Boutte, who is in his 40s, has an athletic background and worked as a firefighter for 10 years. He has been training in some form or another for two decades, but said now that is older he has a deeper understanding of his clients.

“I’ve always been in shape so I couldn’t relate to everyone but as life happens, you get older, and I do have good genetics but life put me in a direction where I didn’t have an active job, I was busy all the time and I had stress and all these things that all these clients have always told me about but I could never really understand,” Boutte said. “I knew how to get them out of it but I’d never experienced it. Now I have a different perspective and am more empathetic. I’m smarter about this now than I was 15 years ago just because of life.”

Boutte’s experience and perspective combined with the atmosphere at The Body Building makes the facility a welcoming place for those training for the first time.

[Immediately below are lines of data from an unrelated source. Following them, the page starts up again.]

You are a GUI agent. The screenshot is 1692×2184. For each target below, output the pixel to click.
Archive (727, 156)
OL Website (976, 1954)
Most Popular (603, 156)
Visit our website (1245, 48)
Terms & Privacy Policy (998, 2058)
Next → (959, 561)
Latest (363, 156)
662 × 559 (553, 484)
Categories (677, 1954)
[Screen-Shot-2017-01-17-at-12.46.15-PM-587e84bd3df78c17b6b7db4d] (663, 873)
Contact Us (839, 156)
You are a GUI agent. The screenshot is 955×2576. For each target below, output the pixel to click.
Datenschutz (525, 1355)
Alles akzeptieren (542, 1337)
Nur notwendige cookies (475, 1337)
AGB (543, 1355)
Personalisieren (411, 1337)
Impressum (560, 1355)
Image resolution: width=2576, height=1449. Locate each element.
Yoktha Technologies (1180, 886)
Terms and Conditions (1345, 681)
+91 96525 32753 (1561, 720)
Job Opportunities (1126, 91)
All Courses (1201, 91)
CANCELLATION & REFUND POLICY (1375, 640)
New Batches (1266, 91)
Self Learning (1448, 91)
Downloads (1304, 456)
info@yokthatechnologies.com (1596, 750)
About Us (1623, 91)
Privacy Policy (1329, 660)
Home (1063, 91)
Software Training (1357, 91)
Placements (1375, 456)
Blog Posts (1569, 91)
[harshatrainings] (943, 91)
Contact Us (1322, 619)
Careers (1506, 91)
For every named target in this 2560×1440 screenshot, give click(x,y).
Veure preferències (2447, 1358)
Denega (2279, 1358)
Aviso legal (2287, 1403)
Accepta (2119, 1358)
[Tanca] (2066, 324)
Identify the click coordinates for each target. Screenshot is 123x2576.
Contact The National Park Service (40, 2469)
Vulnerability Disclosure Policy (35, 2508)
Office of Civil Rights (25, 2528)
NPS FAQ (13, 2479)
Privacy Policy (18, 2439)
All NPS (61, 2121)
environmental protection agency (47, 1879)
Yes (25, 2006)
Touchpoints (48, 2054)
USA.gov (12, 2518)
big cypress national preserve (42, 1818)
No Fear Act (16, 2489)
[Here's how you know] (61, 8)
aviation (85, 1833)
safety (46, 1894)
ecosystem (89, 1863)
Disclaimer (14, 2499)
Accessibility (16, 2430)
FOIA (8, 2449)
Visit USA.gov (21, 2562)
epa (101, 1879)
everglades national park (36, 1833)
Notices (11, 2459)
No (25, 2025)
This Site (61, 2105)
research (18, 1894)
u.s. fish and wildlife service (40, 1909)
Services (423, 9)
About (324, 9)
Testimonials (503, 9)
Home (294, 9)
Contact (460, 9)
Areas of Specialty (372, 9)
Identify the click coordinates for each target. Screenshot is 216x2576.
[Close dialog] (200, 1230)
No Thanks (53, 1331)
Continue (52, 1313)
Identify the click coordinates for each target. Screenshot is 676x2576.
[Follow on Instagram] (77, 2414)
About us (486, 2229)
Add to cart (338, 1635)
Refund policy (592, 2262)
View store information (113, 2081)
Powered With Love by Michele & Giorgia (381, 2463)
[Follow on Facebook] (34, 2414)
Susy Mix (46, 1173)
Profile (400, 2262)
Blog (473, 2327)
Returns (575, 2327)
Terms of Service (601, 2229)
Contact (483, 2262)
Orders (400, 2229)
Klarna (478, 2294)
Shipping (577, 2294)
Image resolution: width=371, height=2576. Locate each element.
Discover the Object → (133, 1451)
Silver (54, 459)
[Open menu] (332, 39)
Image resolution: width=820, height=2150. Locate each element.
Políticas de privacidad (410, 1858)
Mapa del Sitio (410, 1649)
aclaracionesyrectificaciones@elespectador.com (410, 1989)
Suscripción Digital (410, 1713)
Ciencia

“We feel we have one of the best athlete farms in the state of California, which is one of the best states in the country, so we want to target that,” Boutte said. “But we also want to help people that aren’t comfortable walking into a gym, who aren’t comfortable in my own skin, and I told Kasey that I’m going to get these people in and out because they are going to get their mojo back and then they will leave. Birds will fly away, but it’s OK because they will have three friends behind them in the same situation who saw them go through the experience. In this profession, you want to keep people forever but if you do a good job they are going to go out there on their own.”

There are no memberships at The Body Building. Kahl said trainers will be able to charge their own prices, but people who already have a trainer or gym are welcome to come to The Body Building just to check out the juice bar, use the sauna or cryotherapy chamber or get a massage. Prices vary—the sauna, for example, is $19 a session. There are also package deals. The Beginner Body Cleanse, for instance, is $199 and includes a three-day juice cleanse, three infrared sauna sessions and one cryotherapy session.